それは俺も知っている。でも、だからと言ってそれがどういうことなのか俺にはわからなかった。だってそう聞かれたときの水落は平然としていて、成田だって別に揶揄するわけでもなかったのに。
「で、でも、成田はたぶん誰にも言わないと思う…」
成田が知っていたからといってどうということはない。誰にも言わないように頼めばいい話だし、成田は信用できる人間だ。
「……どうだか」
そう言った水落の声は、嘲笑を含んだ容赦のない冷たいもので俺ははっとして水落を見た。
「こうなったら広まるのは時間の問題なんだよ。秘密だったはずが、誰にも言うなって前置きがついて誰かに話されて、人を経由するたびにその前置きすらもなくなって。そのうち知るはずのない人間からまで、お前は男が好きなのかと訊かれるようになるんだ」
やけに具体性を帯びた言葉に、まるで本当に水落はそういう経験をしたようだと思う。
水落は言葉を切って、口元だけで笑った。
「……そうなったらな、もう笑うしかねえよ」
不意に、成田に尋ねられたときに笑っていた水落を思い出した。
俺は彼にとっては余裕のことだからだと思ったけど、あれは諦観だったのだろうか。
「水落……」
「…実際に、中学のとき、親友だと想っていた奴数人に話したら、あっという間だった。もちろん誰にも悪気はない。みんな自分が口が堅いと信頼する人間に話しただけで、それが伝わっていって。気づいたら学校中に知らない奴はいないくらいになってた」
「……」
俺は何も言えなかった。
中学のことはおろか、自分自身のことを他人に話そうとしないこと、それに近藤から中学のことを聞いたと言った時の過敏な反応を思い出す。

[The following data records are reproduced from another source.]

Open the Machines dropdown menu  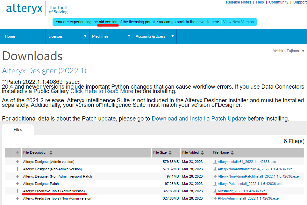click(111, 36)

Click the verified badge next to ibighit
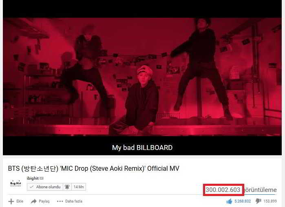pos(42,178)
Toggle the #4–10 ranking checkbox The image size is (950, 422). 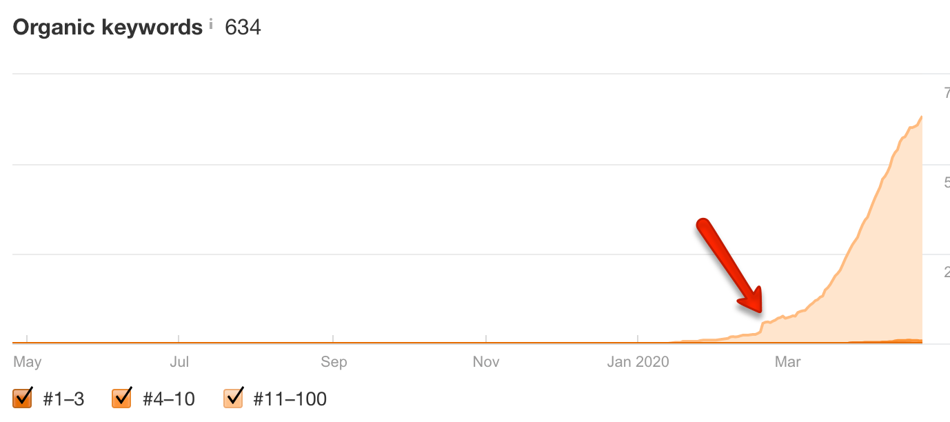coord(122,398)
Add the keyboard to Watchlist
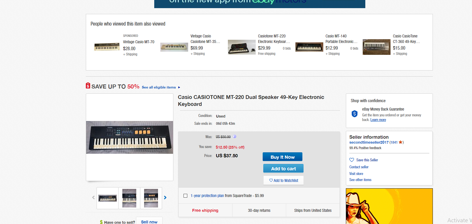This screenshot has width=472, height=224. click(283, 180)
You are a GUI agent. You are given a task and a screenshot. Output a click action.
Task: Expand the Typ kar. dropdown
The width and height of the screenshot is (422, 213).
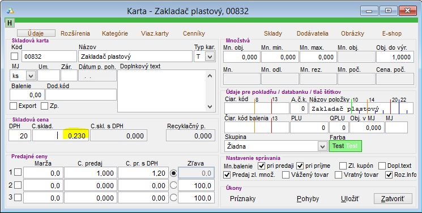210,56
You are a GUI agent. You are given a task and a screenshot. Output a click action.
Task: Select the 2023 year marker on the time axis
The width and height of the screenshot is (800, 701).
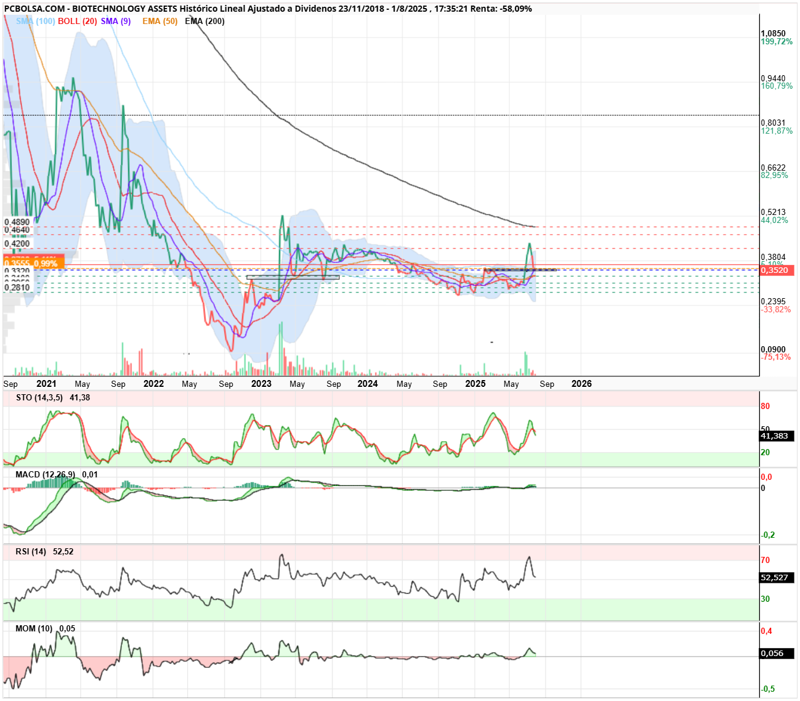coord(261,383)
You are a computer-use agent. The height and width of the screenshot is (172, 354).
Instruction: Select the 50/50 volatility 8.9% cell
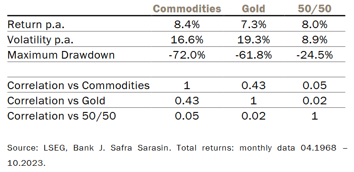pyautogui.click(x=315, y=40)
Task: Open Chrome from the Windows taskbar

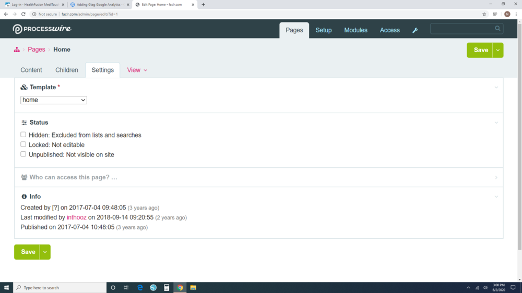Action: pyautogui.click(x=180, y=287)
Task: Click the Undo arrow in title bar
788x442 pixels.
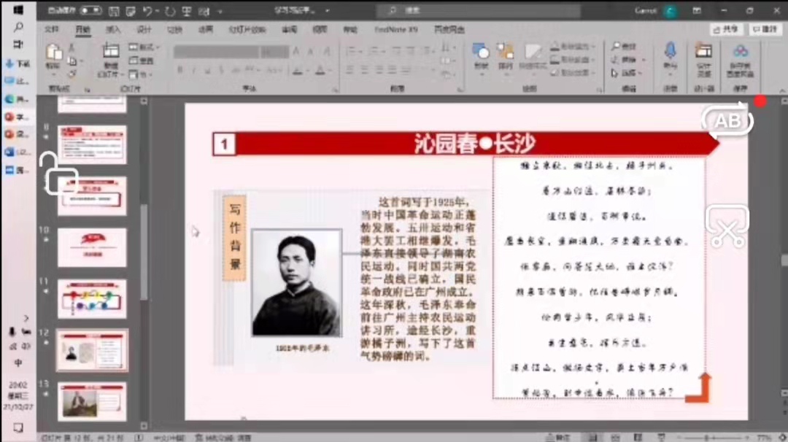Action: coord(147,11)
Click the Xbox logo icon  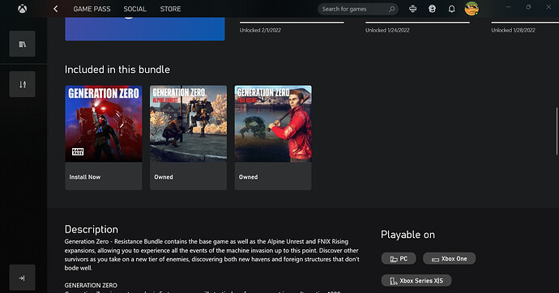[22, 9]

「俺が話した奴らは土下座する勢いで謝ってた。そいつらのことはどうとも思ってない。それに本当のことだから広まったってどうってことない。堂々としてればいい。……そう思ってたけど、陰で指さされて笑われていると思うと、だんだん自分が悪いことをしたような気分になって消えたくなる。それにな、噂からは逃げても逃げ切れない。地元から2時間離れたところに進学したって半年でこのザマだ」
そう言って水落はどこか悔しそうに俯いた。
誰にも悪気はないと水落は言ったが、噂が広がる過程で、やっかみのようなものもあったのかもしれない。
水落は成績が良くて部活も県大会にでるほどで、いつも正しくて、しかも他の学校の女の子から写真を頼まれるほどの容姿で。

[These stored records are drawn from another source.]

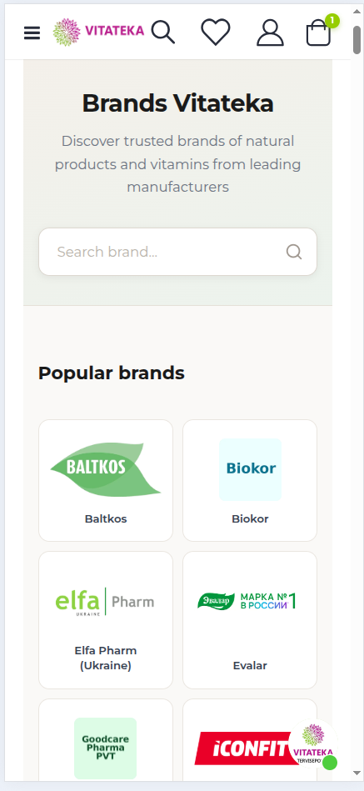Open wishlist heart icon
Viewport: 364px width, 791px height.
(x=216, y=33)
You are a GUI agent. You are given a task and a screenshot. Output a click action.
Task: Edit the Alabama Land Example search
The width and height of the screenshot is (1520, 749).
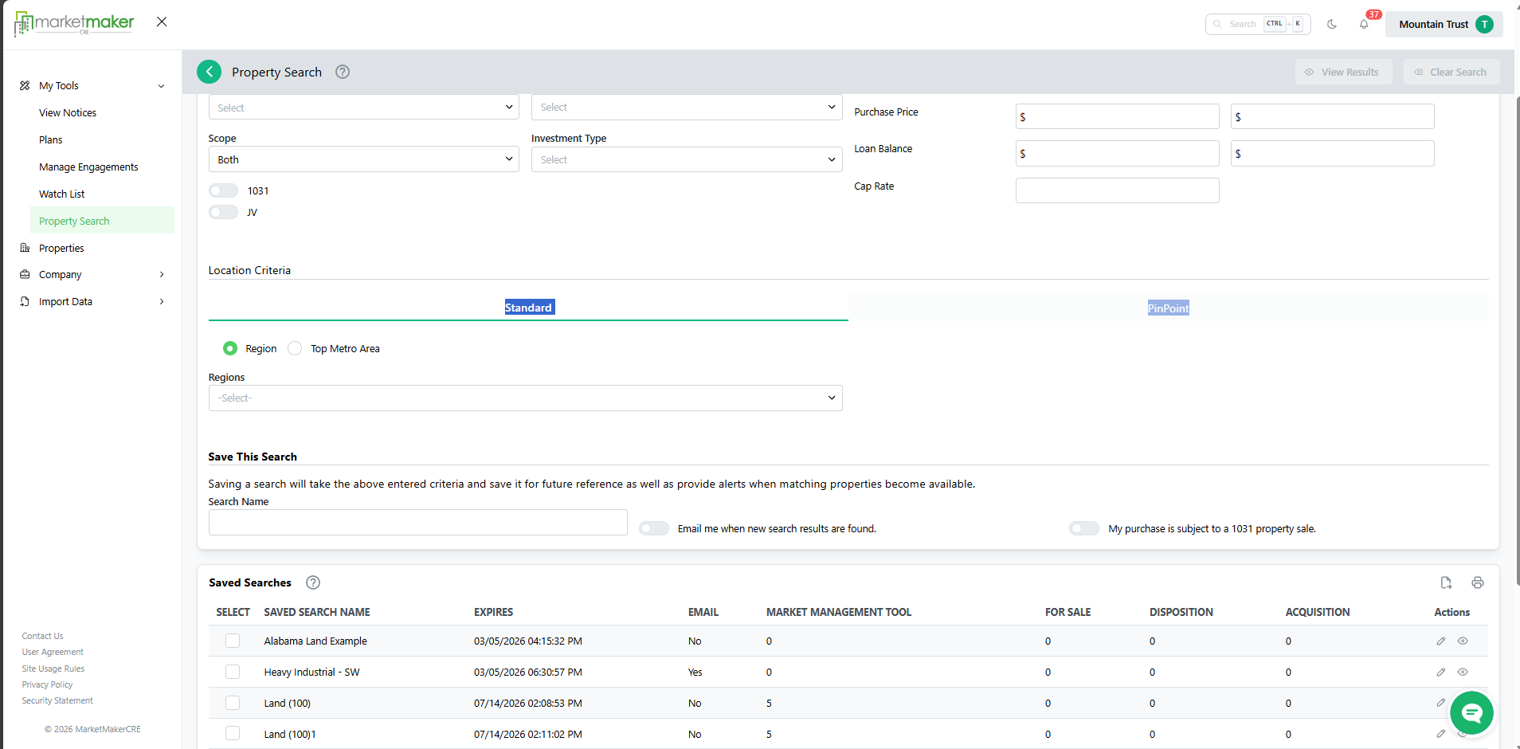coord(1440,641)
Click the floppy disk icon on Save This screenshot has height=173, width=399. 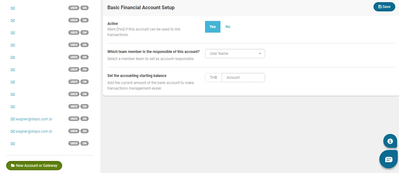pos(380,7)
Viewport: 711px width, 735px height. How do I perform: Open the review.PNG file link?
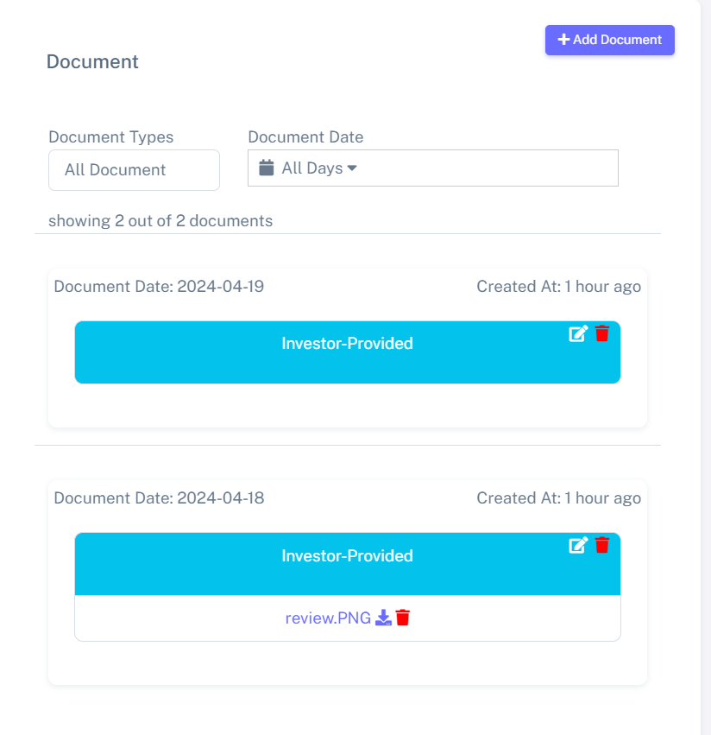328,618
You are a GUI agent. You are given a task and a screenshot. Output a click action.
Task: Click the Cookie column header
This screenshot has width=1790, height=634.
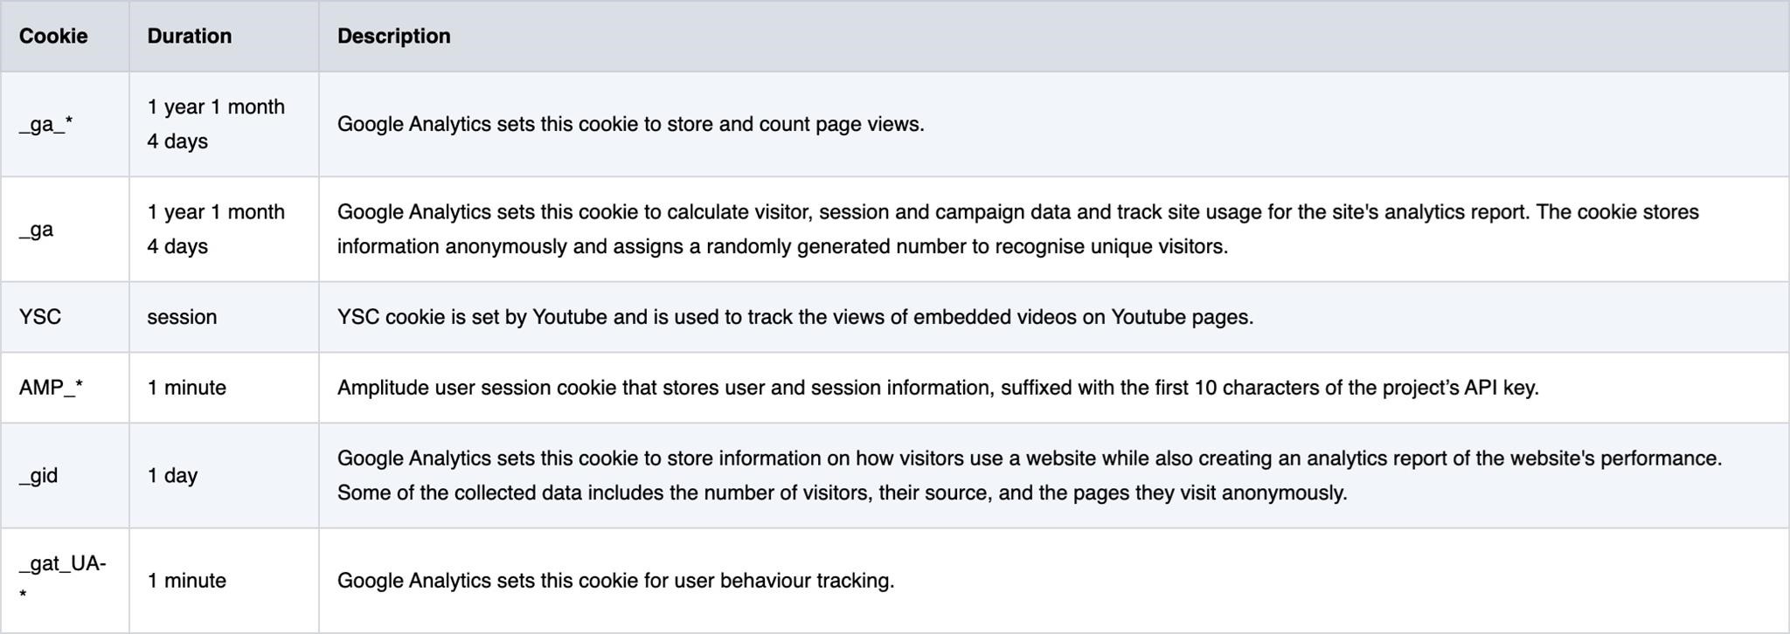coord(53,36)
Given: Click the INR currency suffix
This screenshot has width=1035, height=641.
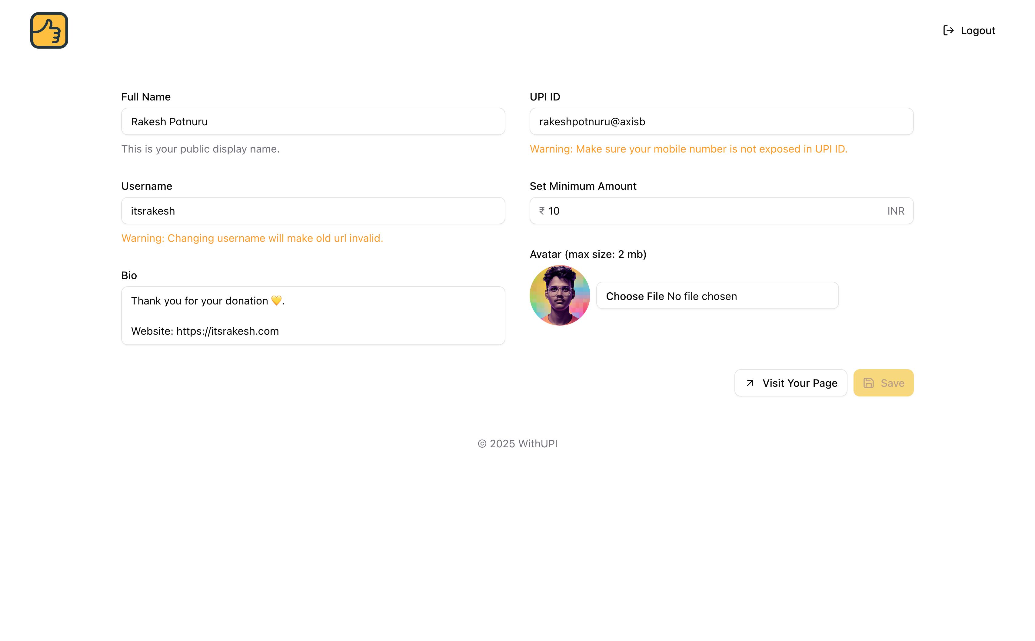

そんな目立つ人間の秘密を、ほんの少しの罪悪感と引き換えに話題にする気持ちは、悲しいことに俺にも想像がついた。口にする方に悪気はない。それはただの、意外性を含んだちょっとした面白い話で、それがどれほど本人を傷つけるかなんて思いもしないだけで。
「俺は別にいい。慣れてる。でもお前まで他人から変な目で見られるのは耐えられない。俺のせいで、好奇の目にさらされるお前を見たくない」
そして水落はもう一度、だから終わりだと言った。